**Exercise instructions:** Translate this sentence from the systemd mailing-list post below into Spanish: "You could increase the timeout with TimeoutStartSec= for your service."

:: Given text ::

[systemd-devel] Starting units when a port is available for connections

Thu Jun 18 11:18:56 PDT 2015

On Wed, 27.05.15 19:09, Adam Zegelin (adam at instaclustr.com) wrote:

Heya,

> I’ve successfully managed to set the service type to “notify” and
> modify C* to call sd_notify() when is ready to accept client
> connections.  Further experimentation reveals that this is not an
> ideal solution. C* can take a long time (minutes to _hours_) to
> reach the point where it will accept client connections/queries. The
> default startup timeout is 90s, which causes the service to be
> marked failed if exceeded, hence C*, with its long startup times,
> will often never get the chance to transition to “active”.

You could increase the timeout with TimeoutStartSec= for your service.

> Part of the issue for me is trying to define what “active”
> means. The man pages, for “Type=forking" services, says: "The parent
> process is expected to exit when start-up is complete and all
> communication channels are set up”. I’m assuming for “notify”
> services, sd_notify() should be called when "start-up is complete
> and all communication channels are set up”. Even if this takes
> hours?

Yes, that should be fine.

> Cassandra exposes a number of inet ports of interest:

> - Client connection ports for running queries via Cassandra Query
>   Language (CQL)/Thrift (RPC) — this is what most clients use to
>   query the database (i.e., to run `SELECT * FROM …` style queries)

> - JMX (Java Management Extensions) for performing management
>   operations — the C* and 3rd-party management tools use this to
>   call management functions and to collect statistics/metrics about
>   the JVM and C*.
> 
> The JMX socket is available a few seconds after the process is running.
> 
> The CQL/Thrift ports can take far longer to become available —
> sometimes hours after the process starts. Cassandra only starts
> listening on these ports once it has joined the cluster of nodes &
> has synchronised its state. State synchronisation may require
> bootstrapping & copying large amounts of data across the network and
> hence take a long time to complete.
> 
> Currently my dependent C* client units simply spin-wait, attempting
> to establish a connection to C*. This seems like duplicated effort
> and makes these services more complex than they need to be.
> 
> My original thought was to just disable the startup timeout on the
> C*, but that means the unit will stay “activating” for a long
> time. Also means that JMX clients, which can establish connections
> almost immediately, would have their startup deferred unnecessarily.

>From systemd's PoV there's nothing wrong with having services that
stay for a long time in "starting"... It's not typical, but if you
bump the timeout for the service there's nothing wrong with it.

> Ideally I’d like to be able to write units that can depend on
> individual ports being available from a process — i.e, when the CQL
> port is available, start the client unit(s) and when JMX is
> available, start a monitoring service. Is this possible with
> systemd?

Not really. A service only has a single state machine, and it only
knows one activating and one active state, and that's not configurable
by services.

> Alternatively, I was thinking that I could write some kind of simple
> process/script that attempts a connection, and exits with failure if
> the connection cannot be established, or success if it can. I’d then
> write a unit file, e.g. `cassandra-cql-port.service`:
>
> 	[Unit]
> 	# not really sure what combo of Wants/Requires/Requisite/BindsTo/PartOf/Before/After is needed
> 	Requisite=cassandra.service
> 
> 	[Service]
> 	Type=oneshot
> 	RemainAfterExit=true
> 	ExecStart=/opt/bin/watch-port 9042
> 	Restart=on-failure
> 	RestartSec=1min
> 	StartLimitInterval=0
> 
> My client units could then want/require this unit. Is this a valid
> approach?

:::
:: Stored data ::

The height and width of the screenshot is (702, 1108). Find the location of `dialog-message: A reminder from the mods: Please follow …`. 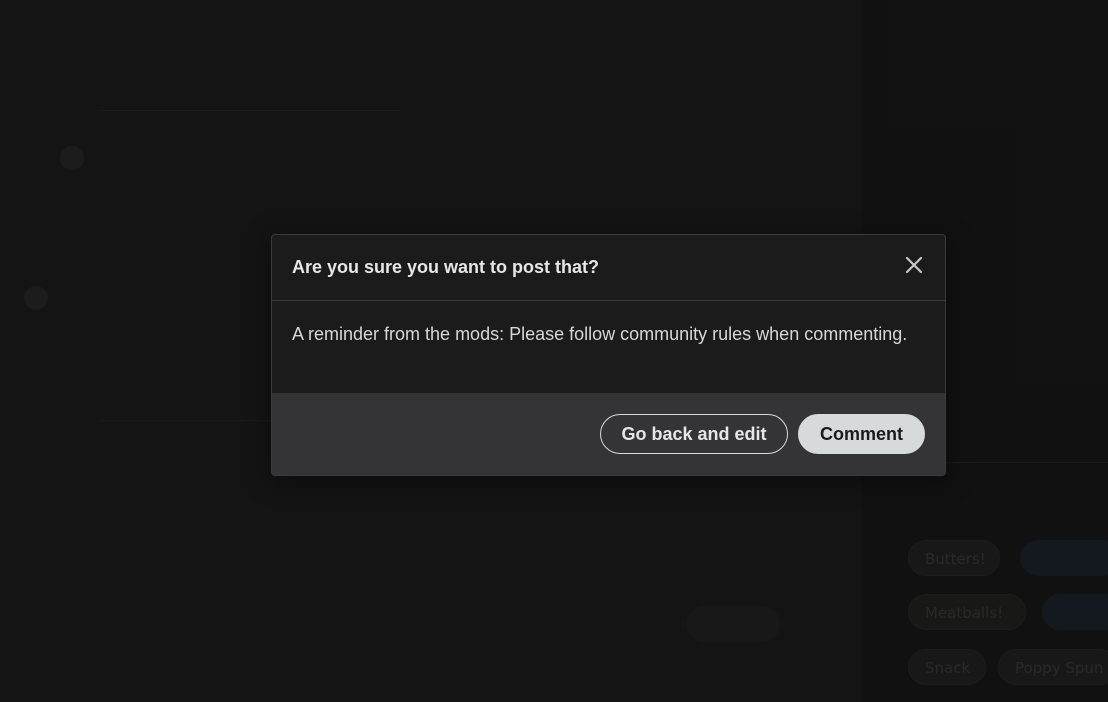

:::

**Exercise solution:** Podrías aumentar el tiempo de espera con TimeoutStartSec= para tu servicio.